Со своей стороны г-жа де Отфор, та из фавориток Анны Австрийской, которую королева более всего после г-жи де Шеврёз любила и которой она в день своего провозглашения регентшей написала собственной рукой: «Приезжайте, моя дорогая подруга! Я умираю от нетерпения обнять Вас!», пользовалась теперь ничуть не большим благоволением с ее стороны, чем г-жа де Шеврёз. Госпожа де Отфор воображала, что никогда не лишится благосклонности Анны Австрийской, благосклонности, которую она приобрела ценой потери милости к себе короля. Поэтому у нее хватало уверенности или самомнения не страшиться столкновения с тем подводным камнем, о какой предстояло разбиться стольким судьбам; и, порицая выбор, сделанный королевой, она во всеуслышание высказывала свое мнение о Мазарини. И тогда регентша предупредила ее через Беренгена, своего камердинера, и мадемуазель де Бомон, состоявшую прежде при королеве Английской, о том, что она должна прекратить свои злые речи о кардинале, поскольку злословить о министре это все равно, что злословить о самой королеве, которая его выбрала.

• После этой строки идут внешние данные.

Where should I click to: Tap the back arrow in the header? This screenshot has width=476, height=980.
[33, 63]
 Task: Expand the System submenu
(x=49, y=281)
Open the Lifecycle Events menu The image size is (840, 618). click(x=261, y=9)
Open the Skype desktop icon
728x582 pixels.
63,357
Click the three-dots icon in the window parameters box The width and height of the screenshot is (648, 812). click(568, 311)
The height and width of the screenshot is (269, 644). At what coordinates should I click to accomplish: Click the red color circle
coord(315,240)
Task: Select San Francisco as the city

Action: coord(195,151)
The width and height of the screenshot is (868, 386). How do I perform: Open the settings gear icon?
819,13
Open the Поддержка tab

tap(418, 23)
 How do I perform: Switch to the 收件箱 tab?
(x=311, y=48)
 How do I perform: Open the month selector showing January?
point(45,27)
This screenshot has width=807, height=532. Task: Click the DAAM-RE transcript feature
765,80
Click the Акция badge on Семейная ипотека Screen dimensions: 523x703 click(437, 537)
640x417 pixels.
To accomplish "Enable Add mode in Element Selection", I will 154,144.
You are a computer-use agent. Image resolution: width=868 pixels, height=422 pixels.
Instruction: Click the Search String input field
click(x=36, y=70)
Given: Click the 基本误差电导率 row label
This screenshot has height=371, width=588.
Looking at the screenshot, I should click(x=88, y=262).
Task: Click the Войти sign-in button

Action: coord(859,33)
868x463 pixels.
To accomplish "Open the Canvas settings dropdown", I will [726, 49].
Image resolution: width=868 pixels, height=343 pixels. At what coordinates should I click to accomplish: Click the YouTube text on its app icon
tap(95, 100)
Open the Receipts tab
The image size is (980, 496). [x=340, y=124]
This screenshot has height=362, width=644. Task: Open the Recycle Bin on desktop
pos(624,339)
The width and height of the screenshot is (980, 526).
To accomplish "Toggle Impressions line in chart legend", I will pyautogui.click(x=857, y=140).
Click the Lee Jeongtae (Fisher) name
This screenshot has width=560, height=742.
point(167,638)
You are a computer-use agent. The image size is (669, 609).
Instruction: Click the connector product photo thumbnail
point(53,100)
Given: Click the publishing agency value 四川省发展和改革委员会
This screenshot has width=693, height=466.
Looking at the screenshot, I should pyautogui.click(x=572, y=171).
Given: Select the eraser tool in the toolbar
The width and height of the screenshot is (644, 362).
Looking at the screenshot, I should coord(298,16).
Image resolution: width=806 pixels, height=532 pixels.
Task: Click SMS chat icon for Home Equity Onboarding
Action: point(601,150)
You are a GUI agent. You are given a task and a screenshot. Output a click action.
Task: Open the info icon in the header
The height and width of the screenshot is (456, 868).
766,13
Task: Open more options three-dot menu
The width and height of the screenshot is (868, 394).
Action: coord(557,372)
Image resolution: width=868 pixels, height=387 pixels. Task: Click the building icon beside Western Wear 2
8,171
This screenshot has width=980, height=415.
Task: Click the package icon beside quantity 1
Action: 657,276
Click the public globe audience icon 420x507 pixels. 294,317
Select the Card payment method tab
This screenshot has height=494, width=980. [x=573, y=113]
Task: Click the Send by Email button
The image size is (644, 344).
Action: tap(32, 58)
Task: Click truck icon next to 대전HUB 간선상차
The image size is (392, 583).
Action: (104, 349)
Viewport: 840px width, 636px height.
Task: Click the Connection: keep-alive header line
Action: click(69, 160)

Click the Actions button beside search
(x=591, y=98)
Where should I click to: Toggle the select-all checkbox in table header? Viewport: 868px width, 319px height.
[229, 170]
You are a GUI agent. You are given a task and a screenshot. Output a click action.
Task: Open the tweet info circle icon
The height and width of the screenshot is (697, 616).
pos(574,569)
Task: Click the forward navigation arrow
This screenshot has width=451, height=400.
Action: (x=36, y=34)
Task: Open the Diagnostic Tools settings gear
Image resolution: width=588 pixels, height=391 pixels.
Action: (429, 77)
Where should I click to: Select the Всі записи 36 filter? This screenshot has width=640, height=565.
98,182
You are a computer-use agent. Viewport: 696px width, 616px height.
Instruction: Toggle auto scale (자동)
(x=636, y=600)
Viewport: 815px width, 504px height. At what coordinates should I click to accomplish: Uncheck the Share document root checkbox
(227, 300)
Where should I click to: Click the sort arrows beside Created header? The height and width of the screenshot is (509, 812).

Между тем ко двору приехал человек, также полагавший себя вправе требовать некоего благоволения по причине опасностей, которым он в свое время подвергался; это был друг Сен-Мара, тот самый Фонтрай, который сбежал под предлогом, что он дорожит своей головой, но не из-за самой головы, а потому что когда ее отрубят, то, глядя на него спереди, все будут видеть его горб, тогда как пока, благодаря голове, этот горб можно увидеть не иначе как глядя на него со спины. Но, против всякого ожидания, Фонтрай не добился ничего, кроме холодного приема, поскольку королева вспомнила, возможно несколько поздно, что именно он занимался в Мадриде подписанием договора, отдававшего Францию во власть Испании. Фонтрай рассчитывал на влияние герцога Орлеанского, но герцог Орлеанский, по-прежнему весь истерзанный после борьбы с кардиналом Ришелье, держался вместе со своим новым фаворитом аббатом де Ла Ривьером в стороне и, похоже, отказался от всяких политических замыслов, по крайней мере на время.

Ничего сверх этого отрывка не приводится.